While there are some bad and greedy actors in this story, I would argue it's one with no heroes, and no real villains….because it exists, like many of our greatest corporate dramas, inside the protective bubble of a unique moment in place and time. -

Telling this story, as more than just the story of Adam Neumann and a failed business model, but telling it in the context of all of the aforementioned moving parts, is WSJ reporter Maureen Farrell in The Cult of We: WeWork, Adam Neumann, and the Great Startup Delusion

My conversation with Maureen Farrell:

Sunday, August 1, 2021

Trump's Final Days: My conversation with Carol Leonnig

If daily news reporting is the first draft of history, books that come out almost contemporaneously to events are I suppose the second draft.


But today the world is speeded up. Today, especially in the wake of Trump, we need the facts much sooner. We need to learn not just how to escape the mistakes of history but to escape their repetition and to learn quickly from the actions of recent times.

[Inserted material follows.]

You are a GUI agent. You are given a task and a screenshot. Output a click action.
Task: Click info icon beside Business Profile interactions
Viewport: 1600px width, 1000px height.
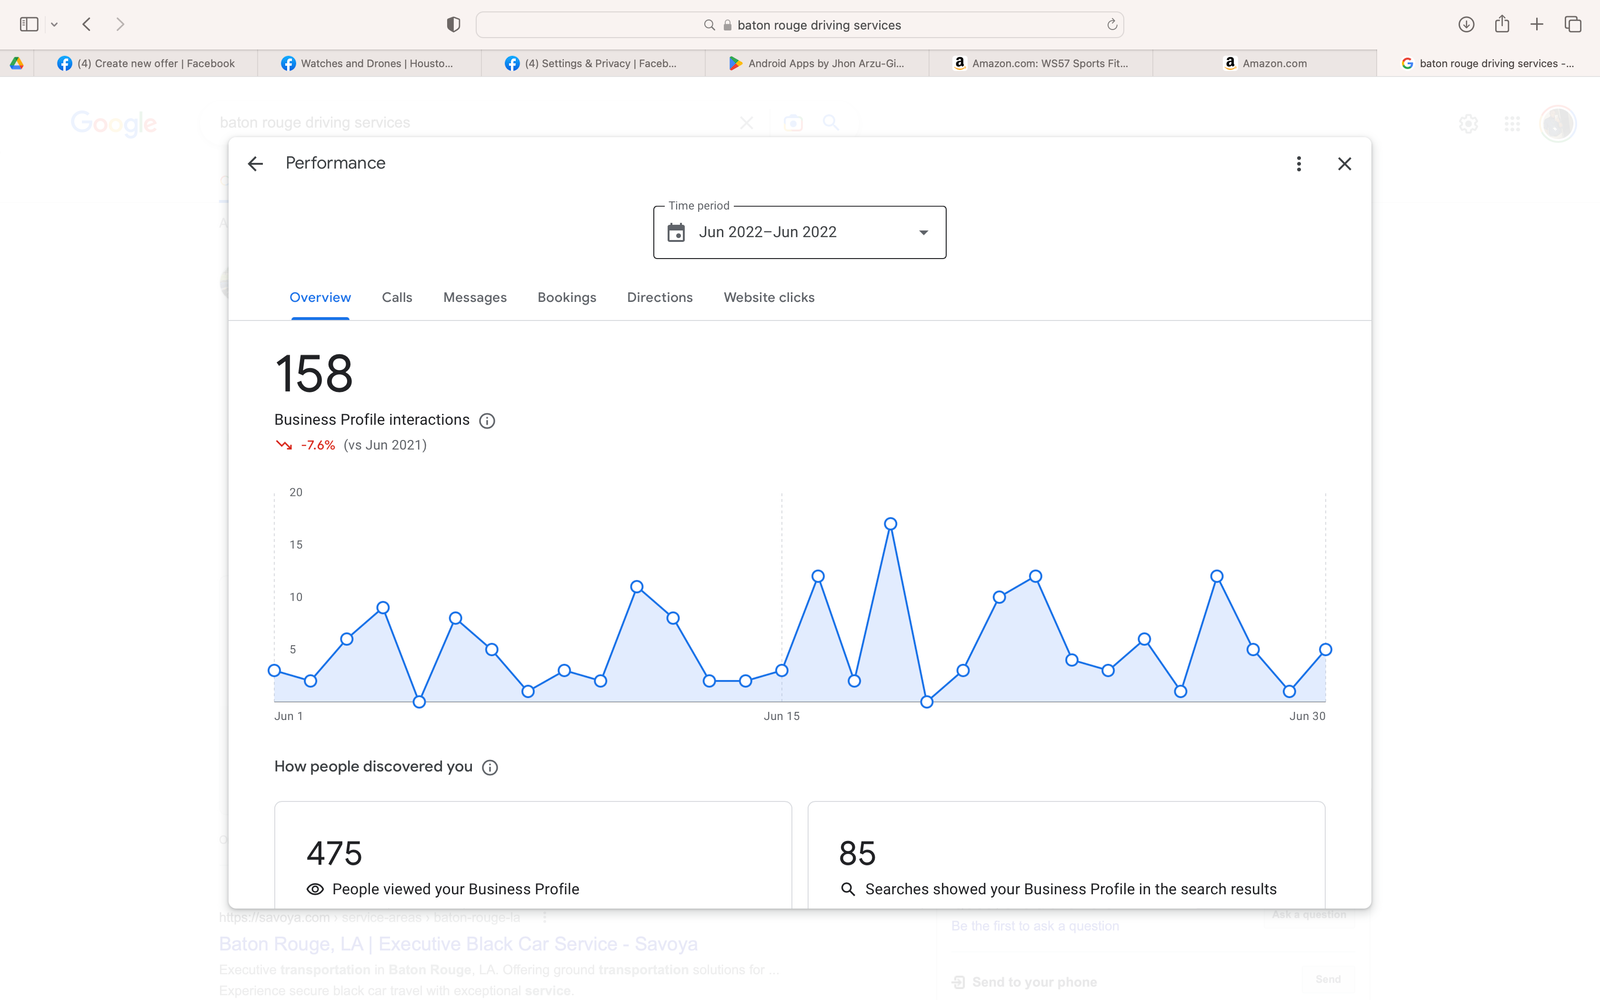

Pulitzer prize winning Washington Post reporters Phil Rucker and Carol Leonnig have become the modern masters of this genre. With their first book A Very Stable Genius, early in the Trump presidency, they telegraphed what was ahead. No one that read their book could have been surprised at what happened next.

And now with their latest, I Alone Can Fix It: Donald J. Trump's Catastrophic Final Year they have given us a narrative history of the troubled final days of the Trump presidency, and maybe the final days of democracy as we've come to know it.